The second report was by Khan and Al-Shamsi, who investigated a database of 103 patients with keratoconus and identified abnormal binocular function due to longstanding keratoconus in only seven patients.10 In their series, six patients had persistent exotropia. After intervention to improve visual acuity, six patients complained of constant binocular diplopia that resolved after successful surgical alignment. The authors explained that resolution of diplopia by realignment of the eyes enabled suppression of scotoma and freedom from diplopia. The major limitation of their study was the lack of information provided on age at onset of keratoconus and a lack of explanation regarding the etiology of suppression of keratoconus.

In our study, neither the patient nor his parents knew when the keratoconus had started, but did give two clues, ie, a history of childhood-onset strabismus and vernal conjunctivitis with eye rubbing. There was a nodular lesion of the bulbar conjunctiva in the ipsilateral eye. This lesion had invaded the cornea, was surrounded by injected blood vessels, and looked like pseudoepitheliomatous hyperplasia or a sequel of keratoconjunctivitis in childhood (Figure 3). Pseudoepitheliomatous hyperplasia is an inflammatory lesion that usually occurs on the eyelid, but rarely in the bulbar conjunctiva. However, there was no active inflammation of the conjunctiva in our patient, so this lesion may have been a sequel of keratoconjunctivitis in childhood.

Figure 3

Clinical photograph of a nodular lesion in the bulbar conjunctiva.

The causes of poor eyesight are varied, with chorioretinal atrophy, congenital cataract, optic atrophy, retinal disease, complicated cataract, leucoma, coloboma, high myopia, congenital glaucoma, penetrating trauma, contusional eye trauma, and traumatic cataract being the more common causes.11 Sensory strabismus also appears to have various causes, but is not a consequence of keratoconus,1,12 which typically commences at puberty and commonly affects both eyes. However, when one eye is more severely affected than the other, visual loss can be prevented by glasses or contact lenses. The visual loss is gradual and occurs primarily as a result of irregular astigmatism and myopia.13 The sensitive period for development of suppression ends when the keratoconus has settled.

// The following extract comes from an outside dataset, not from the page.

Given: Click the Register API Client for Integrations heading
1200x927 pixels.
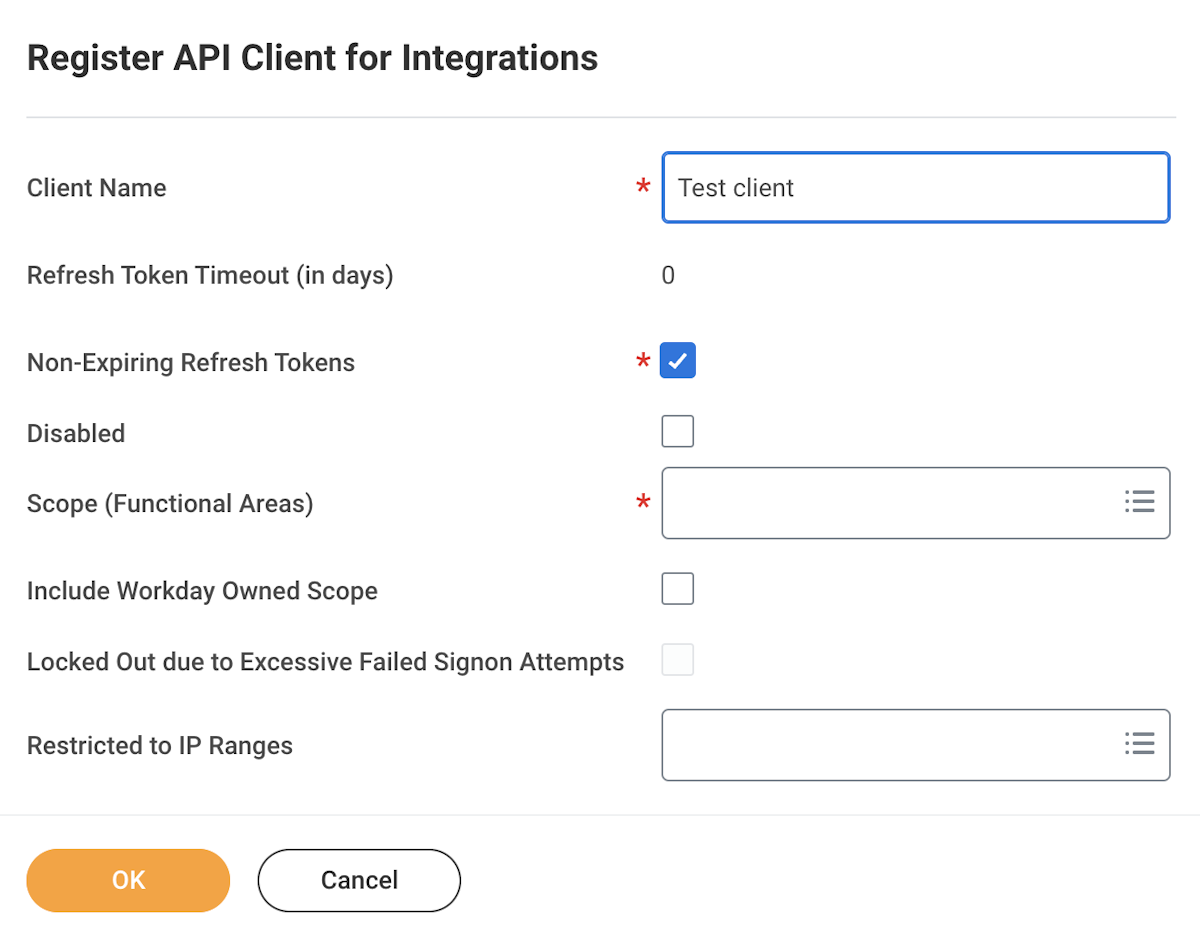Looking at the screenshot, I should tap(312, 58).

The presence of a nodular lesion of the bulbar conjunctiva and a history of vernal conjunctivitis and eye rubbing in this patient confirms vernal keratoconjunctivitis in childhood. Rabinowitz1 and Sugar12 consider that atopic conjunctivitis and eye rubbing are a cause of keratoconus. The probable scenario in this patient is that vernal keratoconjunctivitis caused the childhood keratoconus, which became advanced in the left eye, and the prolonged visual loss was not corrected before the age of 7 years. This prolonged visual loss resulted in sensory strabismus. We believe that the abnormal binocular function due to keratoconus in our patient and in the cases reported by other authors occurred before the age of 7 years.

Conclusion

Here we report a patient with approximately 45 prism D of constant sensory exotropia. The etiology of strabismus due to keratoconus is not well defined in the literature. Review of the relevant literature suggests that keratoconus seldom begins in the sensitive period during which abnormal visual experience affects visual development and may induce sensory exotropia. In our patient, sensory exotropia had developed because of prolonged visual loss based on the keratoconus in his poorer eye.

If keratoconus occurs before the age of 7 years and prolonged visual loss is not corrected, sensory strabismus can develop, as in our patient.